Aufgabe: Tausche im Abschnitt, der mit der Zeile beginnt, die „At what (x,y)“ enthält, und mit dem Ende des Materials schließt, „Westchase“ gegen „Riverside“ aus. Gib nur diese Zeilen sonst unverändert wieder und lass die Bilder weg.
——
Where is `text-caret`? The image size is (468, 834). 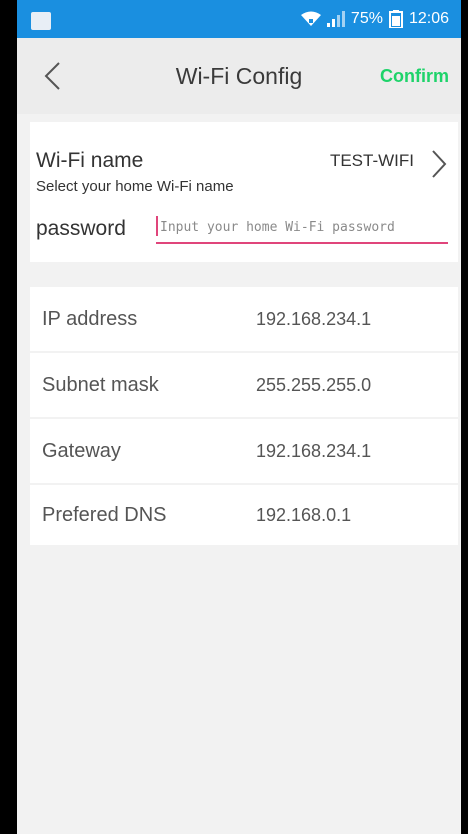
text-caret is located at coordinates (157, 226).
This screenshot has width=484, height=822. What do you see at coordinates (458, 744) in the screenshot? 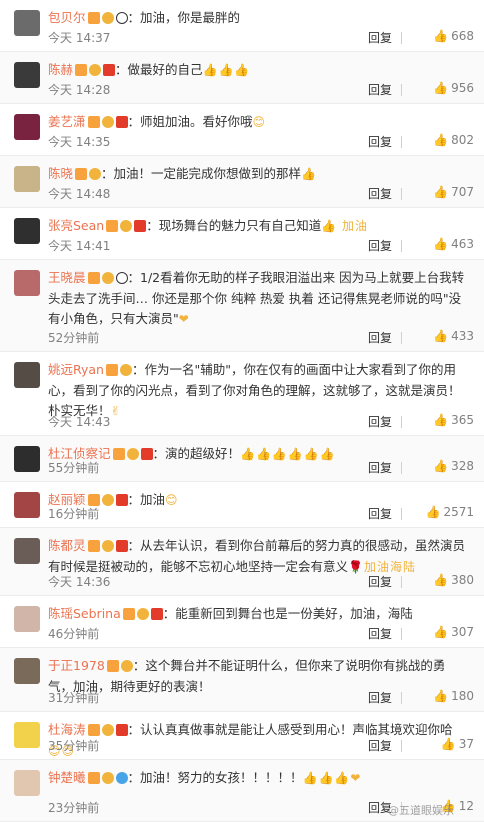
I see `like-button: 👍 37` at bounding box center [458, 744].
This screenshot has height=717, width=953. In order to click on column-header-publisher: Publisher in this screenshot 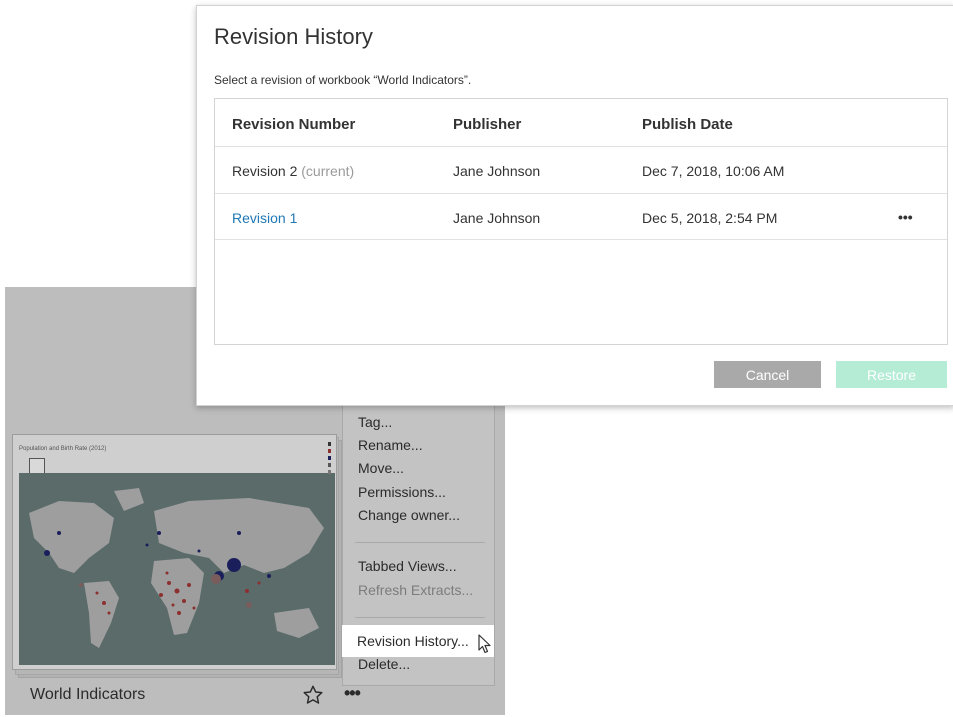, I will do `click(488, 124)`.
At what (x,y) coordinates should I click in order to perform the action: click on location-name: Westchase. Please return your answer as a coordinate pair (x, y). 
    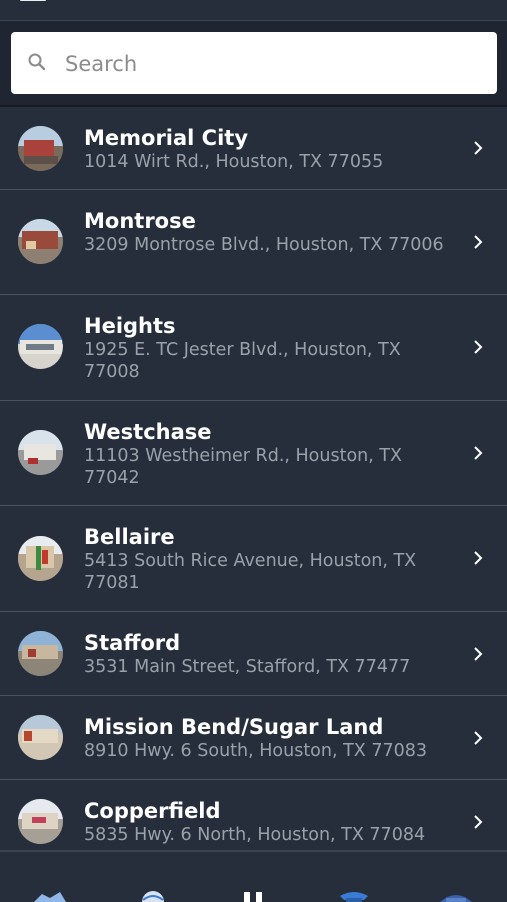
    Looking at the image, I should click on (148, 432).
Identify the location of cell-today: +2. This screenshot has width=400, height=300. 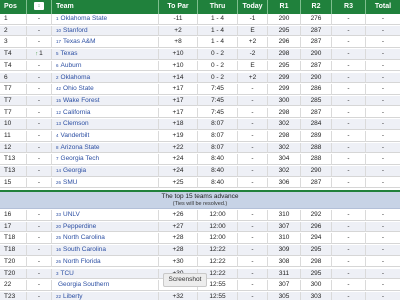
——
Schriftliche Antwort:
At what (x,y) coordinates should I click in order to perform the action: click on location-name: Riverside. Please return your answer as a coordinate pair (x, y). 
    Looking at the image, I should click on (148, 432).
Identify the location of cell-today: +2. This screenshot has width=400, height=300. 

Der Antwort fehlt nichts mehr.